Statistically, a large proportion of offences are committed by younger and invariably inexperienced drivers. The most common offences include speeding, driving without insurance, failing to identify a driver, contravening red lights, driving without valid licence, driving whilst using a mobile phone, driving whilst under the influence of drugs and alcohol and driving with defective tyres as well as other offences.

The Road Traffic (New Drivers) Act 1995 provides that new drivers who acquire six penalty points, or more, in the first two years after passing their first full UK test will have their licence revoked until they pass a further test (including theory test).

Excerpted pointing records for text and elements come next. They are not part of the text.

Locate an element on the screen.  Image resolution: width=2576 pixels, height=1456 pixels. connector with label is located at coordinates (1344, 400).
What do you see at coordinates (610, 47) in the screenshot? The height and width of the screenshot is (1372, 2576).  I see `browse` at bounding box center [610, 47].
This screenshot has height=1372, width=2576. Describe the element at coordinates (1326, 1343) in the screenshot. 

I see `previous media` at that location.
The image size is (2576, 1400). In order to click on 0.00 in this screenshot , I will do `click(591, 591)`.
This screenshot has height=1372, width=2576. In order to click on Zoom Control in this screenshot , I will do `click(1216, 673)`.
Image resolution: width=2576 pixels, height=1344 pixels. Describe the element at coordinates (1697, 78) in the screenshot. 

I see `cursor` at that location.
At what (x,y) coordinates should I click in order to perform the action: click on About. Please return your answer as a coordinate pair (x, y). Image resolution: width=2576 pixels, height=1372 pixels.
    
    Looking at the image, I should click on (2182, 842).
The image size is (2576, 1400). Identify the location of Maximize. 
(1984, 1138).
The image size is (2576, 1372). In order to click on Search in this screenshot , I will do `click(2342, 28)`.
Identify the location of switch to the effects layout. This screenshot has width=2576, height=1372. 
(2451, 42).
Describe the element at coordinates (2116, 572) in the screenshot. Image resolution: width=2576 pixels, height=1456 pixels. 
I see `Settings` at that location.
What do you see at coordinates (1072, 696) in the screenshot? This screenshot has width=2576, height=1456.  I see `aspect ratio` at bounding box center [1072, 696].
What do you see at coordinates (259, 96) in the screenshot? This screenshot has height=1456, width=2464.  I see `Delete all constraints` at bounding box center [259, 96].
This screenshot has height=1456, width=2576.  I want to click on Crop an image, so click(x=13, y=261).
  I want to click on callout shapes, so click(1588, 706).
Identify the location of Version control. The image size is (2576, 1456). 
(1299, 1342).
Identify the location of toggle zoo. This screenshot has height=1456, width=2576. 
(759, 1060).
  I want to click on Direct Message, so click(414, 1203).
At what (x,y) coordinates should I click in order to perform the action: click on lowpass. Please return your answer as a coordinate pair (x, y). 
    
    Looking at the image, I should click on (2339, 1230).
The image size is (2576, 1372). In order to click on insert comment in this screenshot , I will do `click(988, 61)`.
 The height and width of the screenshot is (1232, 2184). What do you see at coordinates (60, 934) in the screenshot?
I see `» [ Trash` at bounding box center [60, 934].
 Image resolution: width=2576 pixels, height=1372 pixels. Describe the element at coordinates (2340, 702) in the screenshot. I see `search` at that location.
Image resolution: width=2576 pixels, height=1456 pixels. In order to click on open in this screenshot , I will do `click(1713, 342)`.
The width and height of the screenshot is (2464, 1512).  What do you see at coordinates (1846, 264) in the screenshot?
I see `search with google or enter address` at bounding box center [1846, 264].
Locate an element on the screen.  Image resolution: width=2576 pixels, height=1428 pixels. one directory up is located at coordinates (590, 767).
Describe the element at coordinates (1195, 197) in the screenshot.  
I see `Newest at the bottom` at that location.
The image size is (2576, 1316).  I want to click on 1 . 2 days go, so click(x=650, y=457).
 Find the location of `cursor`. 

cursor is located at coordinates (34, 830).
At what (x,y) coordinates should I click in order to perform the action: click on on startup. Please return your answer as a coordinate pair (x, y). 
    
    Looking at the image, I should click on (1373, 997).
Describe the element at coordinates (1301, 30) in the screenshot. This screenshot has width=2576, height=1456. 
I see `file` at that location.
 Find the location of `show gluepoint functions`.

This is to effectively ensure a standard of driving for new drivers and to protect the public.

This principal also applies to those with a provisional licence, as points can be carried over onto the probationary licence. Revocation of this type only applies where the offence causing the points to be taken into account is committed during the driver’s two-year probationary period.

By way of example, if we were to imagine a series of offences taking place across a period of time while a driver is taking lessons and - later - receiving their full licence:

14/02/2018 - Fixed penalty for driving without insurance - 6 penalty points

14/03/2018 - Passes theory

14/05/2018 - Passes full test - full licence issued with 6 penalty points on

31/05/2018 - Fixed penalty for speeding - licence revoked - triggers the new driver provisions

In such circumstances, the driver would need to re-take both the practical and theory test.

How we help?

The court can be asked to use their discretion to award a short-term ban in lieu of the penalty points. This - in effect - circumvents the new driver provisions and taking away the need for a re-test. The driver would still be penalised, but perhaps in a way that is more proportionate by imposing a ban that would not necessitate the need for a full re-test to be taken. This may be more appropriate where the driver is coming to the end of the probationary period, but the points are imposed after that period. We will always consider whether there are any defences available to any charges laid, however the most effective representation can often be by way of offering solid mitigation following a guilty plea to minimise the overall impact.